GIVEN TASK:
Convert all the rows below into a JSON array of strings, with one string per line and blank lines omitted.

Dataset entries:
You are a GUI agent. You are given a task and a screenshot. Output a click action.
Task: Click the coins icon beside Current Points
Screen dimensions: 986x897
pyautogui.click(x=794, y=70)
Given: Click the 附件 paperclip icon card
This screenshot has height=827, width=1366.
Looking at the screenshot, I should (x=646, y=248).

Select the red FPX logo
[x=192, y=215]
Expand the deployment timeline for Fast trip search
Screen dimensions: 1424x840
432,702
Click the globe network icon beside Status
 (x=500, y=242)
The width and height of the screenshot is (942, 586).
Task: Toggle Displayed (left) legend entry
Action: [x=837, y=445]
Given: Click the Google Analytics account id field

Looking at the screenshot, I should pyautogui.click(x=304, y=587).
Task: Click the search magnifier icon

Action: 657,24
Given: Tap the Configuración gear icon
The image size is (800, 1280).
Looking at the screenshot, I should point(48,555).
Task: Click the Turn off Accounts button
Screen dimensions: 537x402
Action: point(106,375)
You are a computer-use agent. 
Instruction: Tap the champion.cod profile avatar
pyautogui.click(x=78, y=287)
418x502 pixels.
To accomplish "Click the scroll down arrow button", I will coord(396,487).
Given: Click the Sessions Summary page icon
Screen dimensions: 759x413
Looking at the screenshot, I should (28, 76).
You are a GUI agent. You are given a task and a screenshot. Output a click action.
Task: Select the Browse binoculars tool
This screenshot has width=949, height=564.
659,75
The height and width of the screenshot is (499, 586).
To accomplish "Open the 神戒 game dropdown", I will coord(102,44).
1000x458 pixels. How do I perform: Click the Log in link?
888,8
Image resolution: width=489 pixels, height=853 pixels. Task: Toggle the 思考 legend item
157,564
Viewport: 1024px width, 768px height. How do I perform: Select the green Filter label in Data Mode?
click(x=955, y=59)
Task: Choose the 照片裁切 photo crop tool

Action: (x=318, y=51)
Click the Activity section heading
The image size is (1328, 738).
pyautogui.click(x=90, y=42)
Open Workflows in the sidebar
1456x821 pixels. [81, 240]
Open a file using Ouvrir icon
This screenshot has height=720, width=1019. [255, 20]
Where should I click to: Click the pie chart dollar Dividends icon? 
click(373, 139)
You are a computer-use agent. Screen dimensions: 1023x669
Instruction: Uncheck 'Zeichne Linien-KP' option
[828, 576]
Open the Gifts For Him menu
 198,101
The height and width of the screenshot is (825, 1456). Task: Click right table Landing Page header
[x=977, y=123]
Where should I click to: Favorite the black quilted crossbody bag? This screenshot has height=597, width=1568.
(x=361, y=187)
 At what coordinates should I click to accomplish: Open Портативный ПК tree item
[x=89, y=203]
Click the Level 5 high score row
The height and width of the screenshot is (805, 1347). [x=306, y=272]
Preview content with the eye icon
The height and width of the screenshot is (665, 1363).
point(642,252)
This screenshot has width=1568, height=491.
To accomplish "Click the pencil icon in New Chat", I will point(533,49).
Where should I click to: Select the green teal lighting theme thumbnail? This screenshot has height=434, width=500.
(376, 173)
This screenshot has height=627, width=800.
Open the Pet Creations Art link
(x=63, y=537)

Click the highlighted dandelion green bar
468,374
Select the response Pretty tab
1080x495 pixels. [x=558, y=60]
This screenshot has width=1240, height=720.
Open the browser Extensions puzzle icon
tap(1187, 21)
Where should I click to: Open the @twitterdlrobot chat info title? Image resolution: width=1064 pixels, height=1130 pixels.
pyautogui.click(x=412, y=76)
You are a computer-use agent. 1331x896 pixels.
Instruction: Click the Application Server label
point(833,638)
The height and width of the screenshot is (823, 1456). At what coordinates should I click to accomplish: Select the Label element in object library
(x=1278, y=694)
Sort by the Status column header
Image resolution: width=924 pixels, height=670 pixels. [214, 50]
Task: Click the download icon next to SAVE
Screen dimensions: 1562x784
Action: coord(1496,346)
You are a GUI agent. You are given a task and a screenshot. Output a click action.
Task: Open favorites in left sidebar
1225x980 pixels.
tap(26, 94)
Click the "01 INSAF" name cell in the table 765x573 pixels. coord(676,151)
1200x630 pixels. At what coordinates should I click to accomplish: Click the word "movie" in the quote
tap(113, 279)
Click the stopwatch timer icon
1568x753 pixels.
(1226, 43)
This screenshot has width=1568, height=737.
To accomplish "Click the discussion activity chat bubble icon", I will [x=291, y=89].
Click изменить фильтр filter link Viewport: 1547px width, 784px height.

RESPONSE TO THIS TASK:
[
  "You are a GUI agent. You are given a task and a screenshot. Output a click action.",
  "Task: Click the coins icon beside Current Points",
  "Screen dimensions: 986x897",
  "pyautogui.click(x=794, y=70)",
  "Given: Click the 附件 paperclip icon card",
  "This screenshot has height=827, width=1366.",
  "Looking at the screenshot, I should (x=646, y=248).",
  "Select the red FPX logo",
  "[x=192, y=215]",
  "Expand the deployment timeline for Fast trip search",
  "Screen dimensions: 1424x840",
  "432,702",
  "Click the globe network icon beside Status",
  " (x=500, y=242)",
  "The width and height of the screenshot is (942, 586).",
  "Task: Toggle Displayed (left) legend entry",
  "Action: [x=837, y=445]",
  "Given: Click the Google Analytics account id field",
  "Looking at the screenshot, I should pyautogui.click(x=304, y=587).",
  "Task: Click the search magnifier icon",
  "Action: 657,24",
  "Given: Tap the Configuración gear icon",
  "The image size is (800, 1280).",
  "Looking at the screenshot, I should point(48,555).",
  "Task: Click the Turn off Accounts button",
  "Screen dimensions: 537x402",
  "Action: point(106,375)",
  "You are a computer-use agent. ",
  "Instruction: Tap the champion.cod profile avatar",
  "pyautogui.click(x=78, y=287)",
  "418x502 pixels.",
  "To accomplish \"Click the scroll down arrow button\", I will coord(396,487).",
  "Given: Click the Sessions Summary page icon",
  "Screen dimensions: 759x413",
  "Looking at the screenshot, I should (28, 76).",
  "You are a GUI agent. You are given a task and a screenshot. Output a click action.",
  "Task: Select the Browse binoculars tool",
  "This screenshot has width=949, height=564.",
  "659,75",
  "The height and width of the screenshot is (499, 586).",
  "To accomplish \"Open the 神戒 game dropdown\", I will coord(102,44).",
  "1000x458 pixels. How do I perform: Click the Log in link?",
  "888,8",
  "Image resolution: width=489 pixels, height=853 pixels. Task: Toggle the 思考 legend item",
  "157,564",
  "Viewport: 1024px width, 768px height. How do I perform: Select the green Filter label in Data Mode?",
  "click(x=955, y=59)",
  "Task: Choose the 照片裁切 photo crop tool",
  "Action: (x=318, y=51)",
  "Click the Activity section heading",
  "The image size is (1328, 738).",
  "pyautogui.click(x=90, y=42)",
  "Open Workflows in the sidebar",
  "1456x821 pixels. [81, 240]",
  "Open a file using Ouvrir icon",
  "This screenshot has height=720, width=1019. [255, 20]",
  "Where should I click to: Click the pie chart dollar Dividends icon? ",
  "click(373, 139)",
  "You are a computer-use agent. Screen dimensions: 1023x669",
  "Instruction: Uncheck 'Zeichne Linien-KP' option",
  "[828, 576]",
  "Open the Gifts For Him menu",
  " 198,101",
  "The height and width of the screenshot is (825, 1456). Task: Click right table Landing Page header",
  "[x=977, y=123]",
  "Where should I click to: Favorite the black quilted crossbody bag? This screenshot has height=597, width=1568.",
  "(x=361, y=187)",
  " At what coordinates should I click to accomplish: Open Портативный ПК tree item",
  "[x=89, y=203]",
  "Click the Level 5 high score row",
  "The height and width of the screenshot is (805, 1347). [x=306, y=272]",
  "Preview content with the eye icon",
  "The height and width of the screenshot is (665, 1363).",
  "point(642,252)",
  "This screenshot has width=1568, height=491.",
  "To accomplish \"Click the pencil icon in New Chat\", I will point(533,49).",
  "Where should I click to: Select the green teal lighting theme thumbnail? This screenshot has height=434, width=500.",
  "(376, 173)",
  "This screenshot has height=627, width=800.",
  "Open the Pet Creations Art link",
  "(x=63, y=537)",
  "Click the highlighted dandelion green bar",
  "468,374",
  "Select the response Pretty tab",
  "1080x495 pixels. [x=558, y=60]",
  "This screenshot has width=1240, height=720.",
  "Open the browser Extensions puzzle icon",
  "tap(1187, 21)",
  "Where should I click to: Open the @twitterdlrobot chat info title? Image resolution: width=1064 pixels, height=1130 pixels.",
  "pyautogui.click(x=412, y=76)",
  "You are a computer-use agent. 1331x896 pixels.",
  "Instruction: Click the Application Server label",
  "point(833,638)",
  "The height and width of the screenshot is (823, 1456). At what coordinates should I click to accomplish: Select the Label element in object library",
  "(x=1278, y=694)",
  "Sort by the Status column header",
  "Image resolution: width=924 pixels, height=670 pixels. [214, 50]",
  "Task: Click the download icon next to SAVE",
  "Screen dimensions: 1562x784",
  "Action: coord(1496,346)",
  "You are a GUI agent. You are given a task and a screenshot. Output a click action.",
  "Task: Open favorites in left sidebar",
  "1225x980 pixels.",
  "tap(26, 94)",
  "Click the \"01 INSAF\" name cell in the table 765x573 pixels. coord(676,151)",
  "1200x630 pixels. At what coordinates should I click to accomplish: Click the word \"movie\" in the quote",
  "tap(113, 279)",
  "Click the stopwatch timer icon",
  "1568x753 pixels.",
  "(1226, 43)",
  "This screenshot has width=1568, height=737.",
  "To accomplish \"Click the discussion activity chat bubble icon\", I will [x=291, y=89].",
  "Click изменить фильтр filter link Viewport: 1547px width, 784px height."
]